What does it mean to develop a model?

In Baseten, developing a model means:
  1. Packaging your model code and weights: Wrap your trained model into a structured project that includes your inference logic and dependencies.
  2. Configuring the model environment: Define everything needed to run your model: Python packages, system dependencies, and secrets.
  3. Deploying and iterating quickly: Push your model to Baseten and iterate with live edits using truss push --watch.
Once your model works the way you want, you can promote it to production, ready for live traffic.

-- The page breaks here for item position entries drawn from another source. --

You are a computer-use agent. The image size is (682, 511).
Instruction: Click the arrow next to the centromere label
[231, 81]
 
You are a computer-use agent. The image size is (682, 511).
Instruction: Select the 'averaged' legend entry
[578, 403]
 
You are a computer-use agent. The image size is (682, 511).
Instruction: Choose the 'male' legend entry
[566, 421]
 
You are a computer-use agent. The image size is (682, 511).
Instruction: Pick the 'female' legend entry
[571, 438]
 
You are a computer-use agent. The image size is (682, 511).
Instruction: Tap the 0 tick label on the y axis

Development flow on Baseten

Here’s what the typical model development loop looks like:
  1. Initialize a new model project with truss init.
  2. Add your model logic to a Python class (model.py), specifying how to load and run inference.
  3. Configure dependencies in a YAML or Python config.
  4. Deploy the model with truss push for a published deployment, or truss push --watch for a development deployment with live-reloading.
  5. Iterate and test using truss watch to sync changes to your dev deployment as you tune the model.
  6. Promote to production with truss push when you’re ready to scale.
When you push a model with Truss, it runs in a standardized container on Baseten without needing Docker installed locally. Truss also gives you a fast developer loop and a consistent way to configure and serve models.

What is Truss?

Truss is the tool you use to:
  • Scaffold a new model project
  • Serve models locally or in the cloud
  • Package your code, config, and model files
  • Push to Baseten for deployment
You can think of it as the developer toolkit for building and managing model servers, built specifically for machine learning workflows. With Truss, you can create a containerized model server and define everything about how your model runs: Python and system packages, GPU settings, environment variables, and custom inference logic. Truss gives you a fast, reproducible dev loop where you test changes in a remote environment that mirrors production. Truss is flexible enough to support a wide range of ML stacks, including:
  • Model frameworks like PyTorch, transformers, and diffusers
  • Inference engines like TensorRT-LLM, SGLang, vLLM
  • Serving technologies like Triton
  • Any package installable with pip or apt
You’ll use Truss throughout this guide, but the focus stays on how you develop models, not just how Truss works.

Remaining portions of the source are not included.